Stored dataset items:

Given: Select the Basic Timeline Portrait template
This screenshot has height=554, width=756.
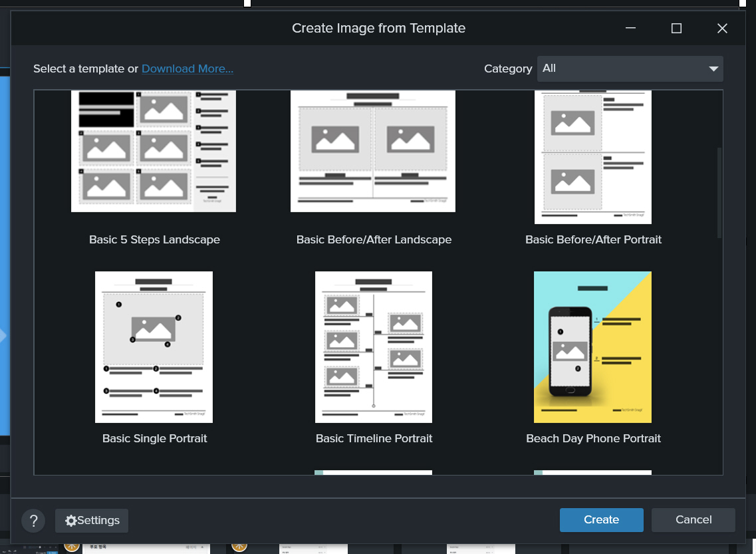Looking at the screenshot, I should tap(373, 346).
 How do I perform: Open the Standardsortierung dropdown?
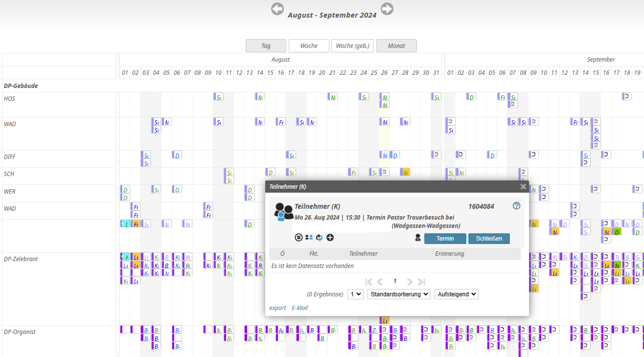click(399, 294)
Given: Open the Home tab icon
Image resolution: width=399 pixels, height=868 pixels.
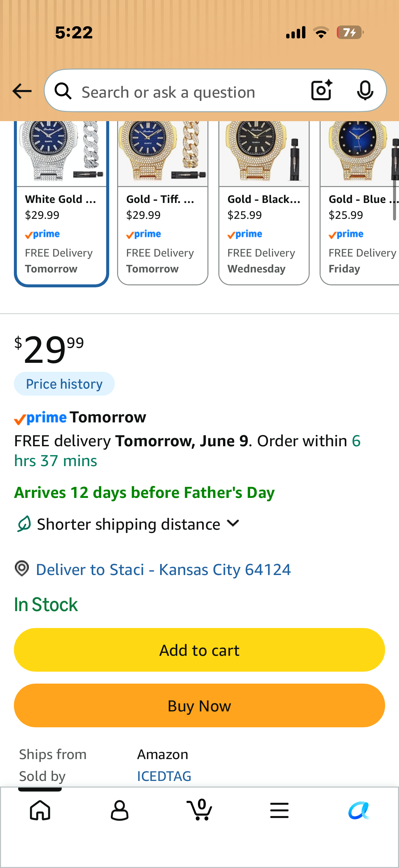Looking at the screenshot, I should tap(40, 810).
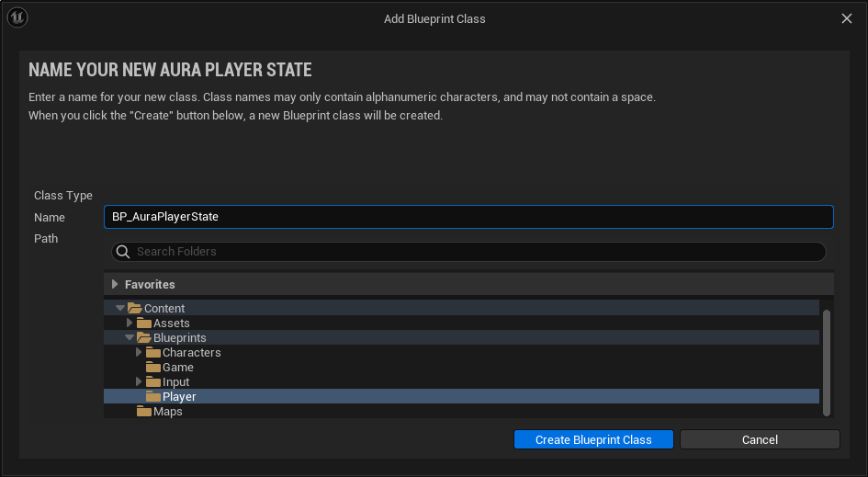Select the Assets folder icon
The width and height of the screenshot is (868, 477).
(143, 324)
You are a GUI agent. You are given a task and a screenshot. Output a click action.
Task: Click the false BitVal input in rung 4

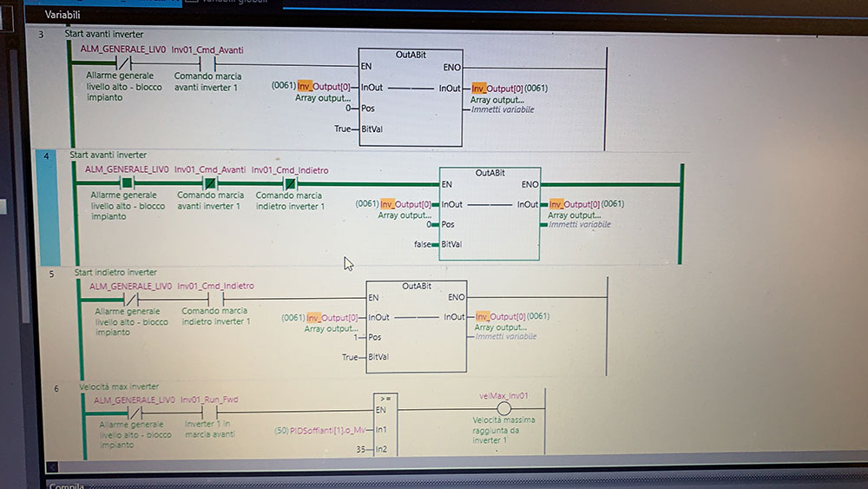425,245
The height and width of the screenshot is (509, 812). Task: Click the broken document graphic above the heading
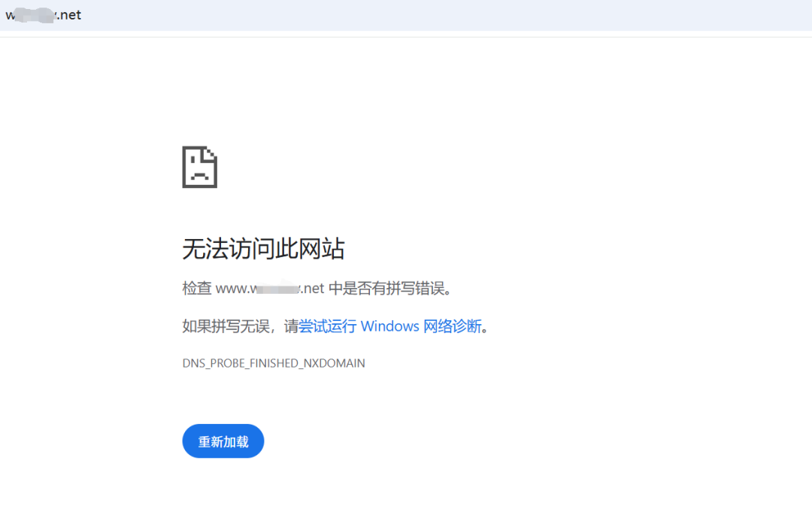pyautogui.click(x=199, y=167)
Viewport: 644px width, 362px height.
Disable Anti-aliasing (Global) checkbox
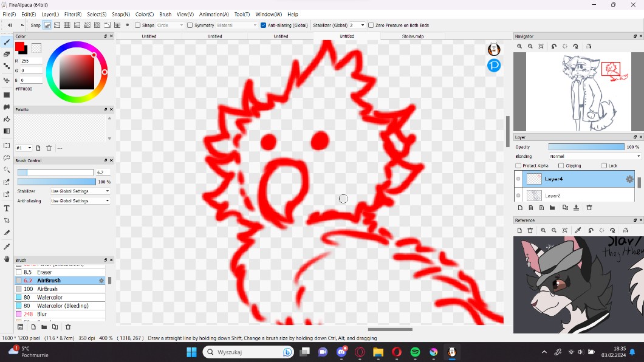263,26
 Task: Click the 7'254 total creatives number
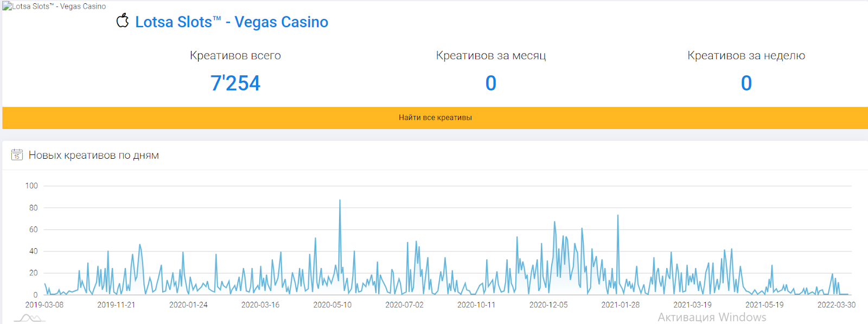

**What to work on**
Word for word, repeat only the lines from the line containing "Viewport: 644px width, 362px height." through the end of the data, without any pictures.

**Solution**
Viewport: 644px width, 362px height.
Disable Anti-aliasing (Global) checkbox
263,26
 Task: Click the 7'254 total creatives number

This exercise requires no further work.